● **EXCERPT TO READ**
::::
1 Introduction
2 Algorithm
2.1 Input extract
2.2 Convolution neural network transformation
2.3 Ouput load
The aim of this project is the implementation of the convolution neural network operation in MIPS assembly language with the satisfaction of the provided input and output requirements. For the former, It is file named input_matrix.txt which contain three row of number where the numbers is seprate by space. The first row include four number N, M, p, s, where N is the dimension’s length of the input matrix, M is the dimension’s length of the kernel matrix, p is the number of padding that is applied to the input matrix which value is 0, and s is the stride, which is will be the same for both dimension. The second and third line is the sequence of number which is the entry value for matrix input and kernel respectively. Additionally, all the matrix content are floating-point number rounded to one decimal point while the stride and padding are integer numbers. However, all of the numbers are represented as floats with 1 digit after the decimal point. The latter is the file named output_matrix.txt which contain the convolution matrix result which is a sequence of floating-point numbers separate by space.
The source code of the program is organized into three part, namely, input extract, convolution neural network transformation, and output load. The organization was based on the ETL (extract - transform - load) process that commonly see in data warehouse, data lakehouse, etc. The functionality of each part are, for the “input extract”, the extraction of the input values from the input file; convolution neural network transformation, the CNN operation; the “output load”, the loading of the convolution matrix result into output file.
The “input extract”, due to the different in operation and logic for handling each line of the input file, is further divided into three part, each of them is in charge for each line respectively. However, despite the difference, there is a common mechanism that they all ultilize which is the reading of the reading of number values.
::::
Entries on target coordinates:
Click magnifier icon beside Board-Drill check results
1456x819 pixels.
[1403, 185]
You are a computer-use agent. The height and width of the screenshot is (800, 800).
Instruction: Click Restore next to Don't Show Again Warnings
::::
● **WRITTEN EXERCISE 1**
Answer these from the MIPS convolution project description:
(a) What is the name of the file that holds the input?
(b) What process was the organization of the source code based on?
(c) Into how many parts is the "input extract" further divided?
● **WRITTEN EXERCISE 2**
Print the passage of the MIPS convolution project description starting at "The source code" and ending at "into output file.".
● **WRITTEN EXERCISE 3**
Write what comes next in the MIPS convolution project description, picking up after its final sentence.

● **EXPECTED OUTPUT 1**
(a) input_matrix.txt
(b) The ETL (extract - transform - load) process
(c) Three

● **EXPECTED OUTPUT 2**
The source code of the program is organized into three part, namely, input extract, convolution neural network transformation, and output load. The organization was based on the ETL (extract - transform - load) process that commonly see in data warehouse, data lakehouse, etc. The functionality of each part are, for the “input extract”, the extraction of the input values from the input file; convolution neural network transformation, the CNN operation; the “output load”, the loading of the convolution matrix result into output file.

● **EXPECTED OUTPUT 3**
For the algorithm, we first chose five register, let call them a1, a2, a3, a4, a5, a6, a7. the a1, a2 and a3 hold the integer, decimal part and the decimal place of the floating-point number. Where the a4, a5 serve as the flag for the reading and converting of the number from the string of ASCII character to floating-point format (a4 is sign flag where 0 for positive and 1 for negative, a5 is State flag, it help determine wether the current readed digit belong to the integer or decimal part).
The register a6 is used to hold the current read character and a7 is used to store the address of the input buffer. The program will read the file byte by byte.
The algorithm will be follow:
Step 1: read a character, if it is the end line character(‘\n’), space character (‘ ‘) or the null terminator (‘\0’), then go to step 3. If it is the negative sign character, then set a4 to one. If it is the decimal point character(‘.’), then set a5 to one -> move to step 2.
Step 2: substract the ASCII value of the character that is stored in a6 to ‘0’ -> multiply the accumulator by 10 -> add it to accumulator (a1 or a2 depend on the state flag) -> if , in case of state flag is set to one, then we add one to a3. Return to step 1.
Step 3: convert the value in a1 and a2 to floating-point format -> check the sign flag a4, if it is set to one, then substract both integer part and decimal part by zero to obtain negative value -> calculate the divisor (10^a3) for decimal part -> divide the decimal part for the divisor -> add the integer and decimal part. move to step 4.
Step 4: store the read number, finnish.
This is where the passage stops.